We have read the statements made by Embraer S.A. (copy attached), which we understand will be filed with the Securities and Exchange Commission, pursuant to Item 16F of Form 20-F, as part of the Annual Report on Form 20-F of Embraer S.A. dated March 31, 2022. We agree with the statements concerning our Firm contained therein.

Very truly yours,

/s/ PricewaterhouseCoopers

Auditores Independentes Ltda.

São José dos Campos, Brazil

Copy of Item 16F. Change in Registrant’s Certifying Accountant




In accordance with our policies, which comply with Rule 23/2021 of the Brazilian Securities and Exchange Commission (“CVM”), auditor’s rotation is required in the ordinary course of our business.
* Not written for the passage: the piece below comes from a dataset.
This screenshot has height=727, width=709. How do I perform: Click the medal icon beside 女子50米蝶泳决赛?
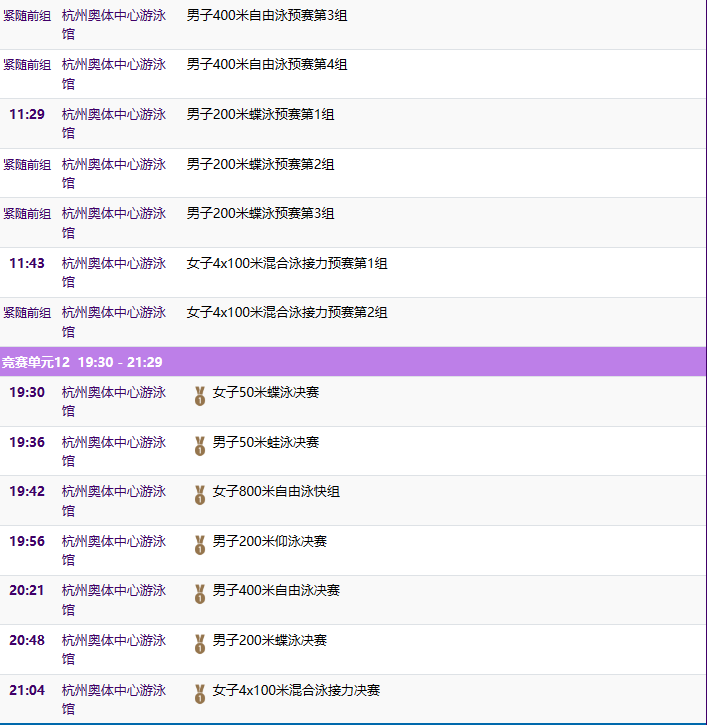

We conducted a voluntary re-tendering process, during which PricewaterhouseCoopers Auditores Independentes Ltda. (“PwC”) was considered one of the candidates for its reelection, however resulting in the election of KPMG Auditores Independentes Ltda. (“KPMG”) as our independent registered public accounting firm for the next fiscal years starting January 1, 2022. The dismissal of PwC was approved by our Board of Directors on December 9, 2021, following the recommendation from our Audit, Risk and Ethics Committee. PwC is engaged as our independent registered public accounting firm for the fiscal year ended December 31, 2021 until the filling of this Form 20-F with the U.S. Securities and Exchange Commission.

PwC audited our financial statements for the fiscal years ended December 31, 2021 and December 31, 2020. None of the reports of PwC on our consolidated financial statements for either of such fiscal years contained an adverse opinion or disclaimer of opinion, or was qualified or modified as to uncertainty, audit scope or accounting principles.

During the fiscal years ended December 31, 2021 and December 31, 2020 and the subsequent interim period through March 31, 2022, there were no disagreements with PwC, whether or not resolved, on any matter of accounting principles or practices, financial statement disclosure, or auditing scope or procedure, which, if not resolved to PwC’s satisfaction, would have caused it to make reference to the subject matter of the disagreement in connection with any reports it would have issued, and there were no “reportable events” as that term is defined in Item 16F(a)(1)(v) of Form 20-F and Item 304(a)(1)(v) of Regulation S-K. PwC did not audit, or perform a review of, any of our financial statements for any period subsequent to December 31, 2021.

We have provided PwC with a copy of the foregoing disclosure, and have requested that they furnish us with a letter addressed to the Securities and Exchange Commission stating whether or not it agrees with such disclosure. We are including as Exhibit 16.1 to this Form 20-F a copy of the letter from PwC as required by Item 16F(a)(3) of Form 20-F.

During the fiscal years ended December 31, 2021 and December 31, 2020 and the subsequent interim period through March 31, 2022, we did not consult with KPMG regarding the application of accounting principles to a specific completed or contemplated transaction or regarding the type of audit opinion that might be rendered by KPMG on our financial statements. Further, KPMG did not provide any written or oral advice that was an important factor considered by us in reaching a decision as to any such accounting, auditing or financial reporting or any matter being the subject of disagreement or “reportable event” or any other matter as defined in Item 16F(a)(2) of Form 20-F and Item 304(a)(2) of Regulation S-K.